When posting your character use the following template:
Name
Age
Appearance
Personality
Background
Weapons
Equipment


----------



## BloodAngelZeros (Jul 1, 2008)

Name:Zeros
Age:unknown
Appearance personality and background:Zeros has a graceful build and essence about him. He's not as stocky and muscular as other space marines, but still do not underestimate his strength. If one were to look at his face they would be reminded of vampires from the old days. A graceful regal face with midnight black hair that flows to his shoulders. He's often been mocked by other marines of his company for he has no scars or even shows signs of age, his face still very youthful looking. Though he has never revealed his exact age to anybody, it is known that he disappeared from the chapter for nearly five centuries only to reappear during an intense battle against an ork horde. His eyes are a steely blue, seeming to pierce right into the soul of those he looks upon. On the rare occasion that Zeros does smile, his longer incisors do in fact make him look like a vampire of legend. It has even been rumored that Zeros' comrades in arms have witnessed him draining the blood from his enemies with said teeth. Zeros has a steel resolve, never running from a battle. Remaining calm and collected despite the circumstances around him it gives an eerie sense of calm during battle. The impression it gives to others however is that it's like looking at a body of water with a calm looking surface but horrendous undercurrents rage beneath. The red lust does effect Zeros like it does to others of his chapter. Yes, he has succumbed to it and come away resolved, but when he does succumb it is a horrendous sight to see. Zeros commands a force of Blood Angels aboard the _Red Litany._ After hearing reports of the silence from the Imperial Guard on Truvia V his force was sent to investigate the situation and if necessary bring Truvia V back to the light of the Emperor.

**Things to do**
A) Based on the character post, decide whether each statement agrees with it. Answer yes or no, and quote the words that settle it: (i) Zeros is stockier and more muscular than other space marines. (ii) Zeros was gone from the chapter for nearly five centuries. (iii) Zeros has green eyes.
B) Recast the paragraph of the character post that begins "Appearance personality and background:" as a short bulleted list that keeps its main facts.

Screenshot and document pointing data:
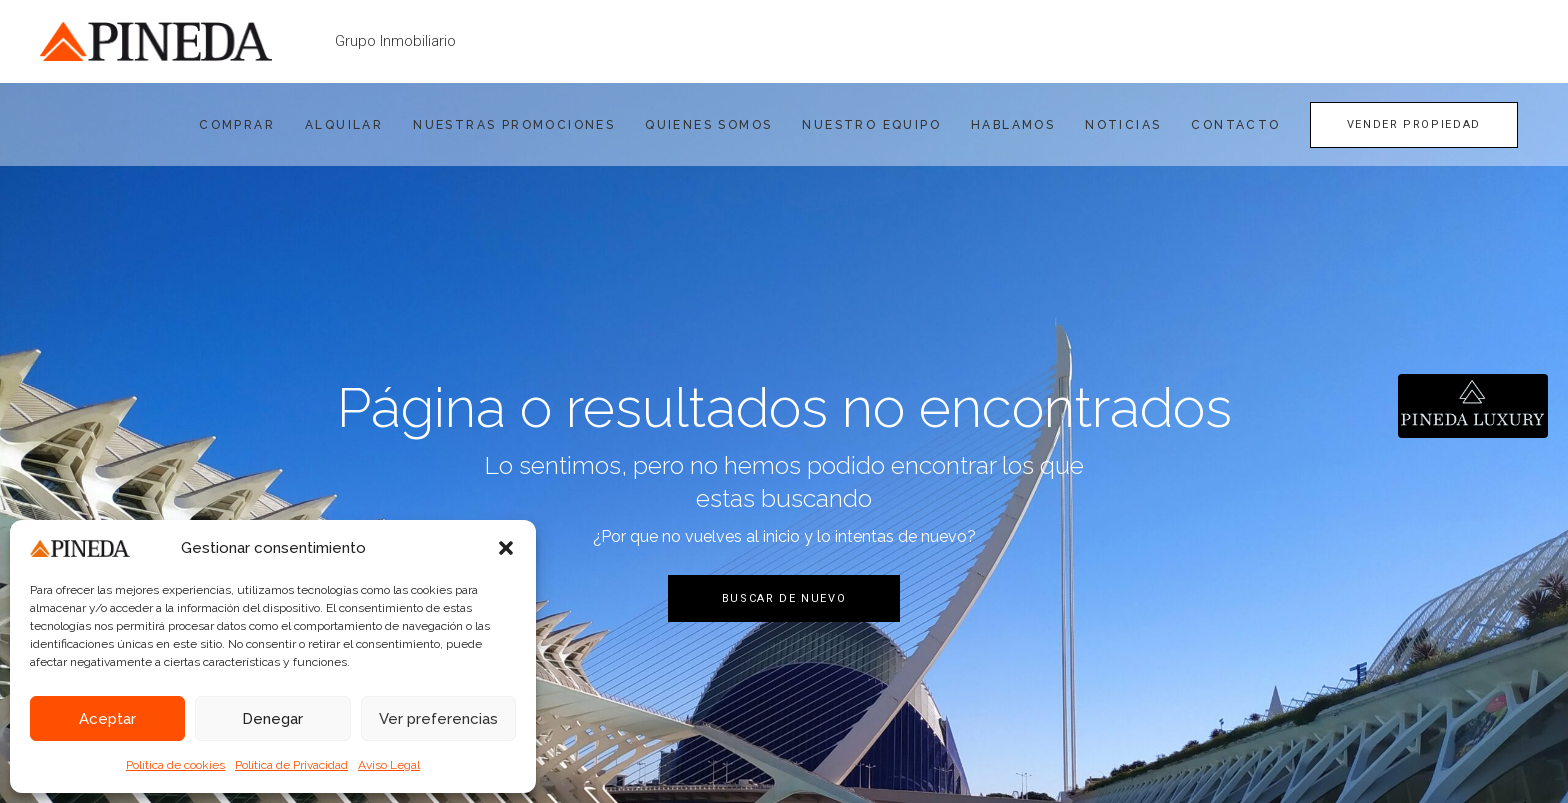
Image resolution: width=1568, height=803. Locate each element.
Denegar (272, 719)
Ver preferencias (438, 719)
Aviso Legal (389, 765)
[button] (506, 548)
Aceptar (107, 719)
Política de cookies (175, 765)
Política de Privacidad (291, 765)
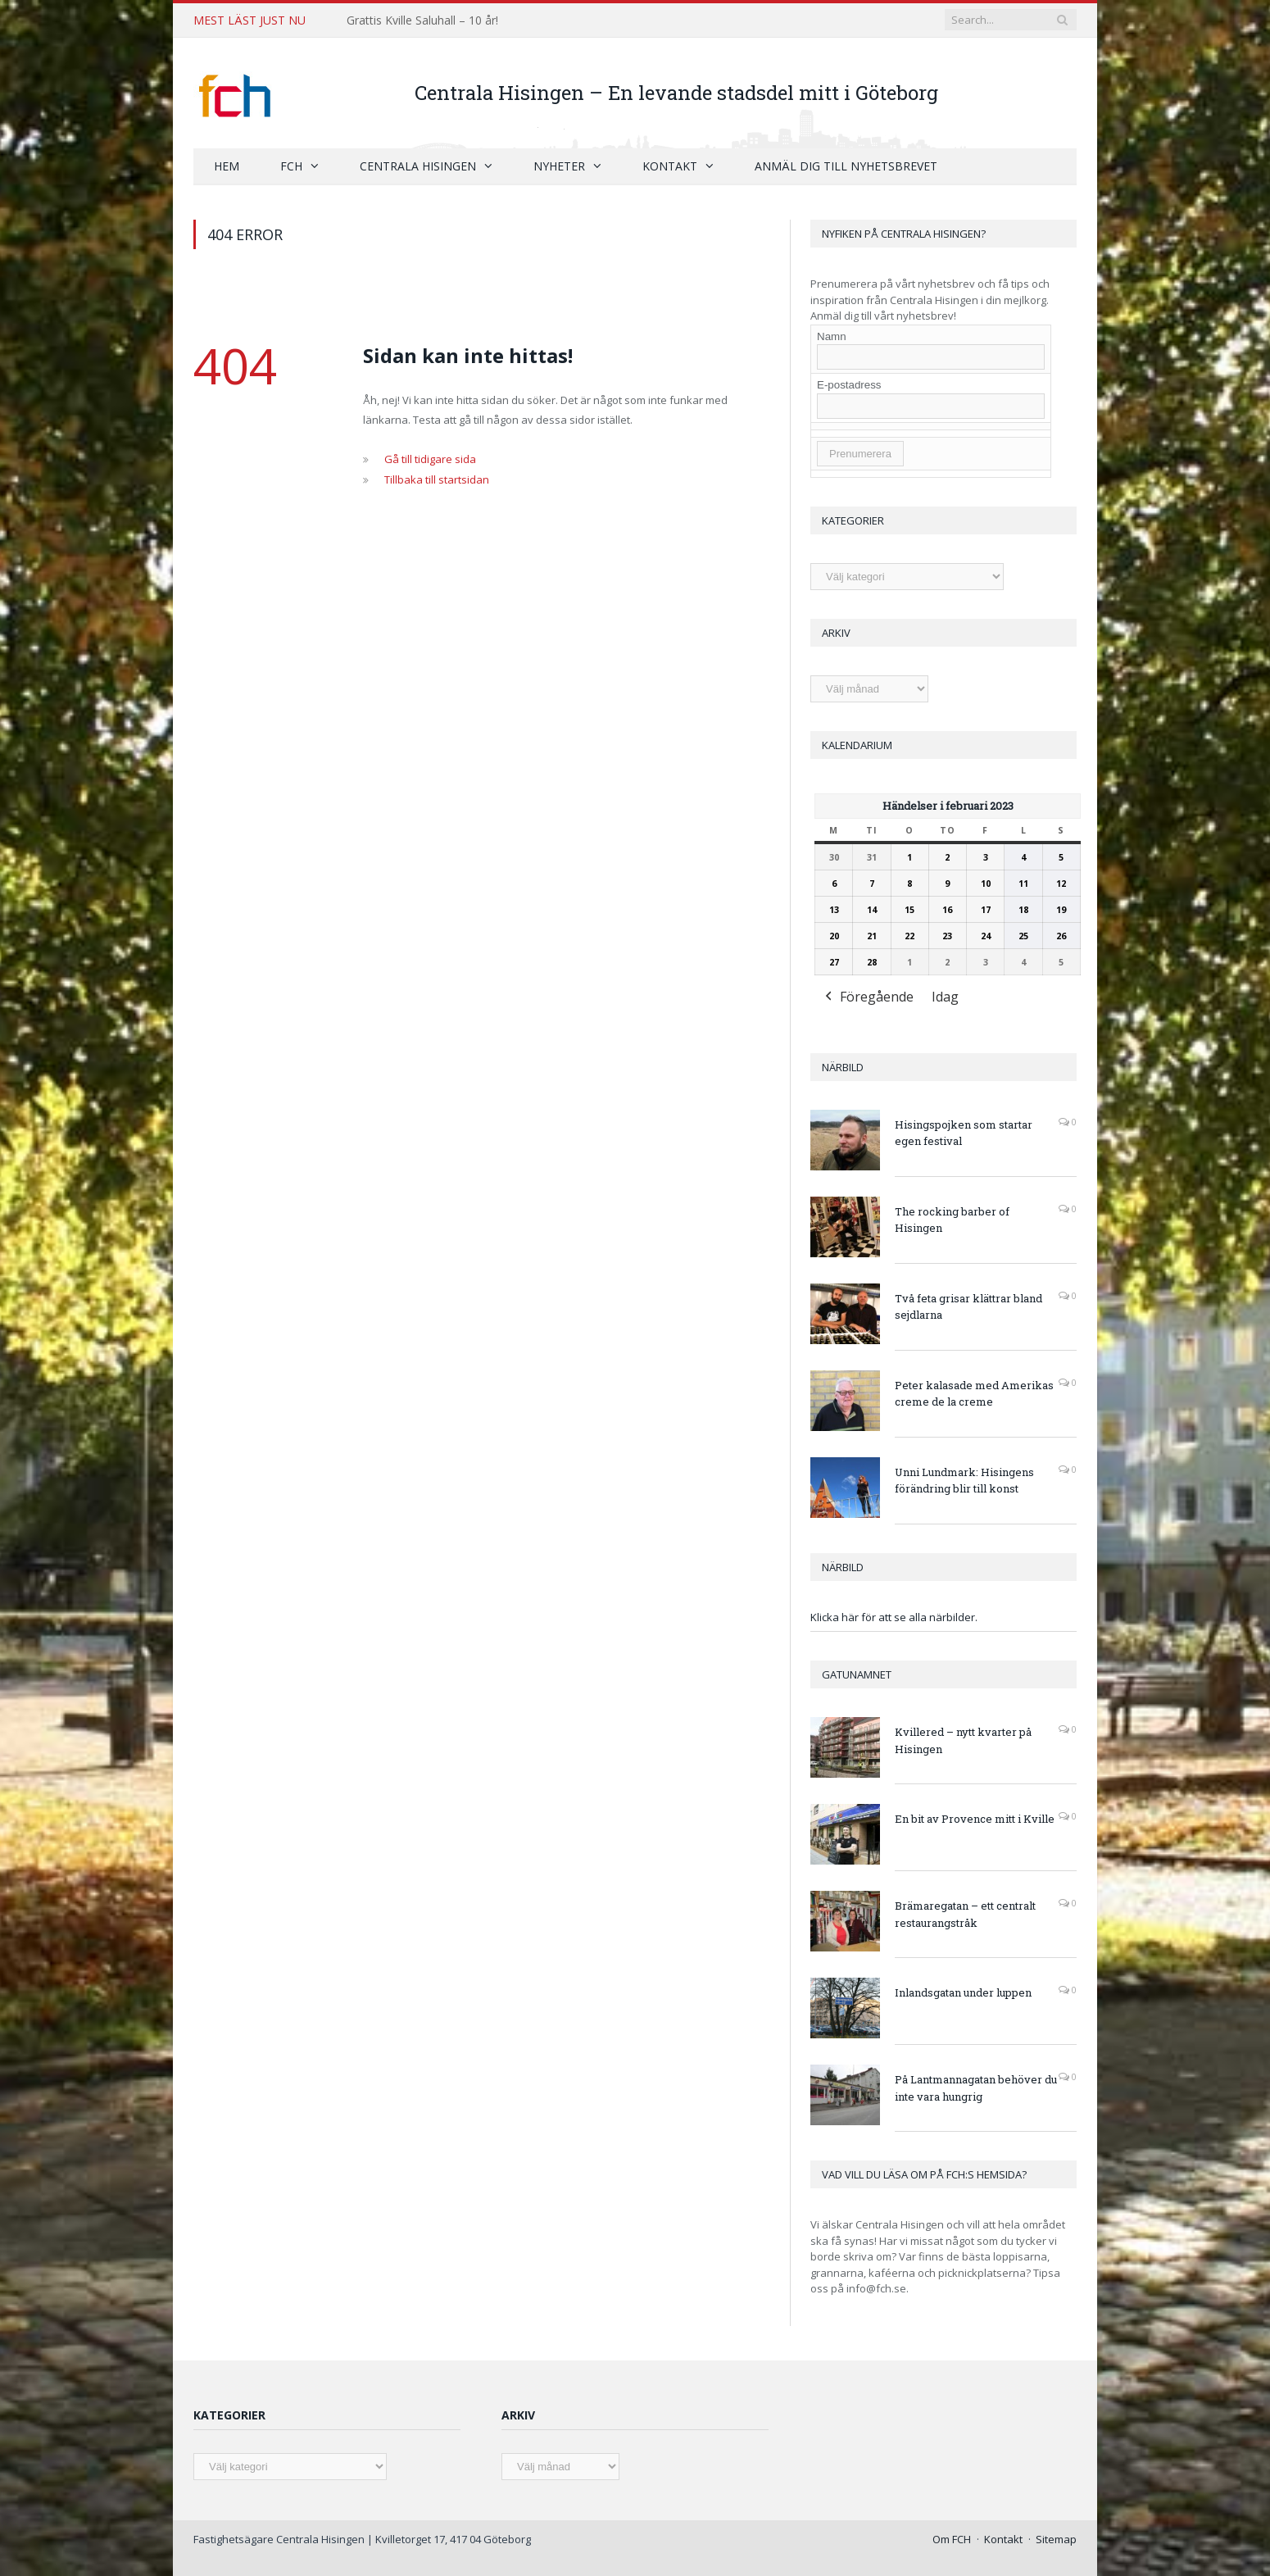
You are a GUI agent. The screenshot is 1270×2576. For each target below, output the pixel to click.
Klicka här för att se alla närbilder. (893, 1617)
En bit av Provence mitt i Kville (975, 1818)
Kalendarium (857, 745)
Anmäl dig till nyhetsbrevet (846, 166)
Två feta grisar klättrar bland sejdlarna (968, 1307)
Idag (945, 997)
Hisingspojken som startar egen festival (963, 1133)
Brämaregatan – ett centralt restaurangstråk (965, 1914)
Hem (226, 166)
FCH (291, 166)
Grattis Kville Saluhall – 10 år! (422, 20)
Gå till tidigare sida (430, 459)
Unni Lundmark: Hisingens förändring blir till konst (964, 1481)
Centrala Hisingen (418, 166)
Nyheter (559, 166)
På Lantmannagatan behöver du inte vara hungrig (976, 2088)
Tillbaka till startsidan (436, 479)
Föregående (868, 998)
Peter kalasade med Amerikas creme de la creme (974, 1394)
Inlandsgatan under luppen (963, 1992)
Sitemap (1056, 2539)
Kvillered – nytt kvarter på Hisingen (963, 1740)
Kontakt (669, 166)
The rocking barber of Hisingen (952, 1220)
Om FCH (951, 2539)
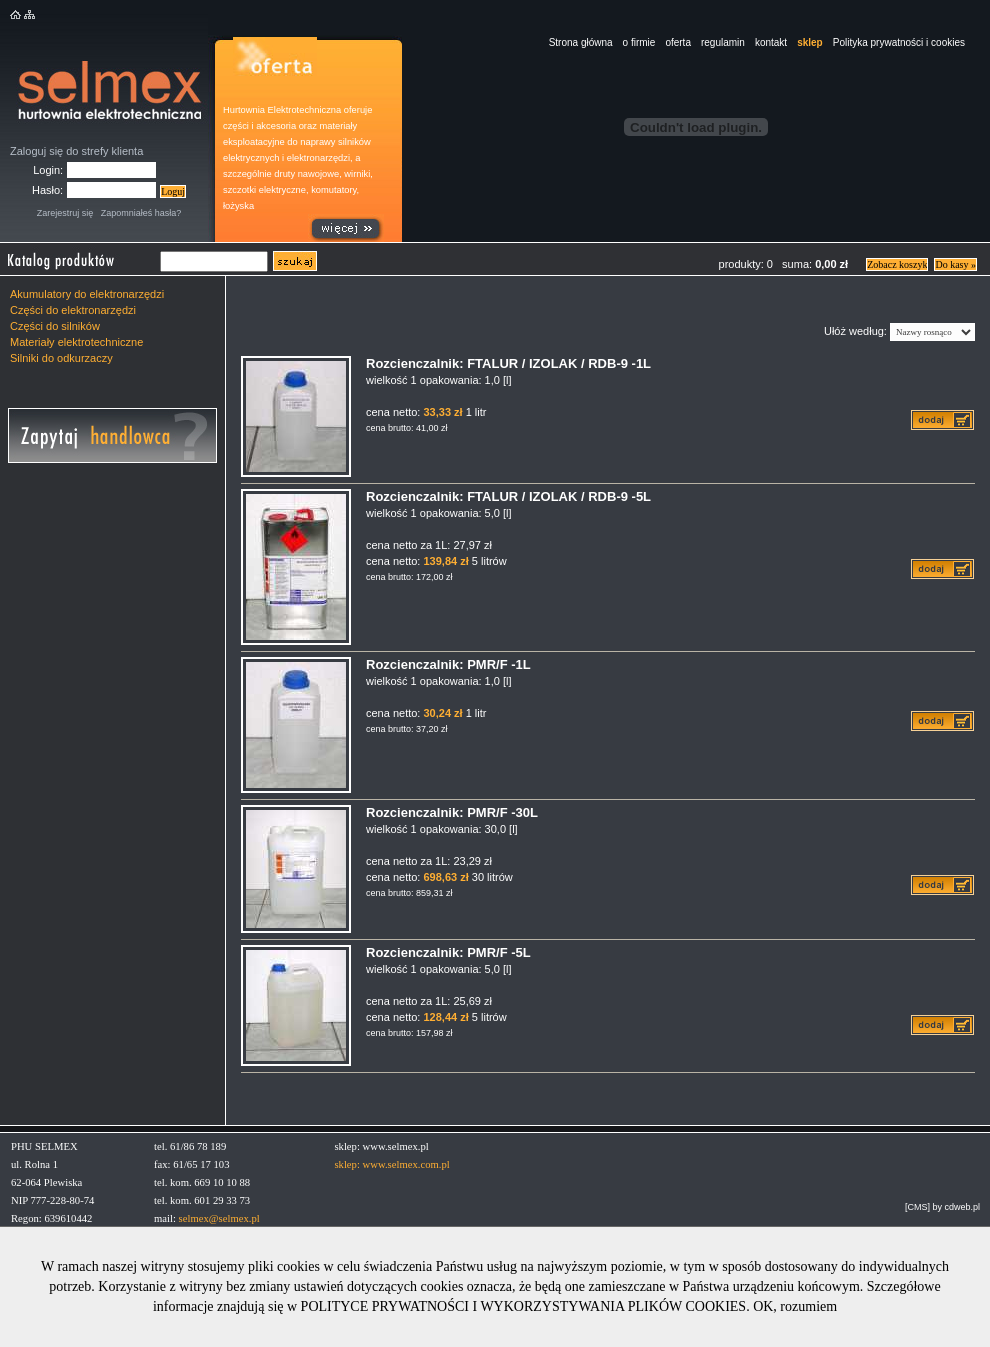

**Responses**
A)
(i) No: "He's not as stocky and muscular as other space marines"
(ii) Yes: "it is known that he disappeared from the chapter for nearly five centuries"
(iii) No: "His eyes are a steely blue"

B)
- Build: graceful, less stocky and muscular than other space marines, but still strong.
- Face: regal and youthful, with no scars or signs of age; other marines of his company mock him for this.
- Hair and eyes: shoulder-length midnight black hair and piercing steely blue eyes.
- Teeth: longer incisors make him look like a vampire of legend. Comrades are rumored to have seen him drain enemies' blood with them.
- Age: never revealed. He disappeared from the chapter for nearly five centuries and reappeared during a battle against an ork horde.
- Temperament: steel resolve. He never runs from a battle and stays calm, yet seems to have violent undercurrents beneath.
- Red lust: it affects him as it does others of his chapter. He has succumbed to it and come away resolved, but when he succumbs it is horrendous to see.
- Command: leads a force of Blood Angels aboard the _Red Litany_. After reports of silence from the Imperial Guard on Truvia V, the force was sent to investigate and, if necessary, bring Truvia V back to the light of the Emperor.